News from China last week brings possible vast legal ramifications:
“Four young men were convicted of and sentenced for theft of virtual facilities and coins of online games, according to sources with a local court in Shenyang, capital of northeast China’s Liaoning Province.
On Oct. 22, 2008, Wang and his three friends beat, coerced and forced “Shenyang fellow” to transfer to 100,000 yuan worth of QQ coins, a kind of virtual money, and a large amount of virtual facilities to Wang.
Wang Xiaoquan received three years’ imprisonment and his three accomplices received reprieved sentences, each of the four was fined 5,000 yuan (about 735.3 U.S. dollars), according to a verdict statement of the People’s Court of Dongling District on Saturday.”
The virtual currency was worth about $14,700 USD and comes from the Chinese web portal Tencent with over 300 million active users. It is important to note that since the virtual QQ currency once purchased or won can not be converted back into cash the traditional argument for it having value was not deployed.

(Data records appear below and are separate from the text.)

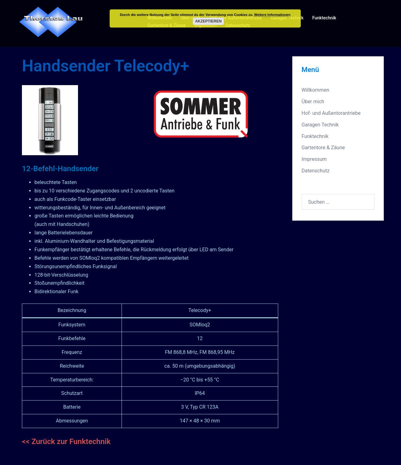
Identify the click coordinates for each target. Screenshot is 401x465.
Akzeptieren (208, 21)
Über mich (313, 102)
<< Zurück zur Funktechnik (66, 441)
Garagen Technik (320, 125)
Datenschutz (316, 171)
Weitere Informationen (272, 15)
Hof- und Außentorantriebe (331, 113)
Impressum (314, 159)
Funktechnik (324, 17)
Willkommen (315, 90)
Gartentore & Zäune (323, 148)
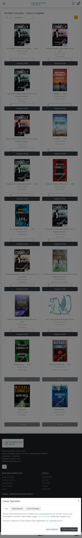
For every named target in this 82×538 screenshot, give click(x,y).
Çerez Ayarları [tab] (17, 509)
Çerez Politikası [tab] (33, 509)
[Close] (78, 501)
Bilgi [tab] (6, 509)
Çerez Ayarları (52, 529)
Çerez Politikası (44, 516)
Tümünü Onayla (69, 529)
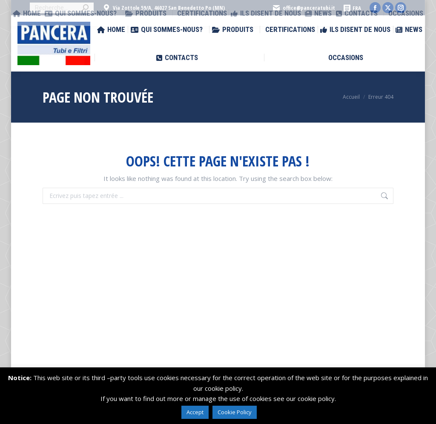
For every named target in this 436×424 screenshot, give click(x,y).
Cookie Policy (235, 412)
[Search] (62, 8)
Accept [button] (195, 412)
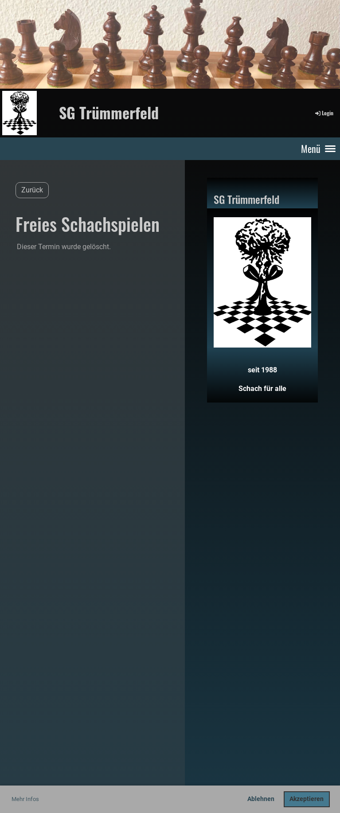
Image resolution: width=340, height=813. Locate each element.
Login (323, 113)
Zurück (32, 190)
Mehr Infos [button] (25, 799)
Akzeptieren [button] (306, 799)
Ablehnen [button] (260, 799)
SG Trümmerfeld (109, 112)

Instead the court found that:
“…although no law has acknowledged legitimacy of the virtual property, game players have paid time and real money to accumulate their virtual property, which should be protected by the law.”
As more and more online companies use virtual currency to generate revenues, it will be interesting to see what happens when such cases go to U.S courts and what ramifications it will have on secondary markets.
On a side note QQ made it in the WSJ some time back because players were using it as a real alternative to China’s heavily regulated currency.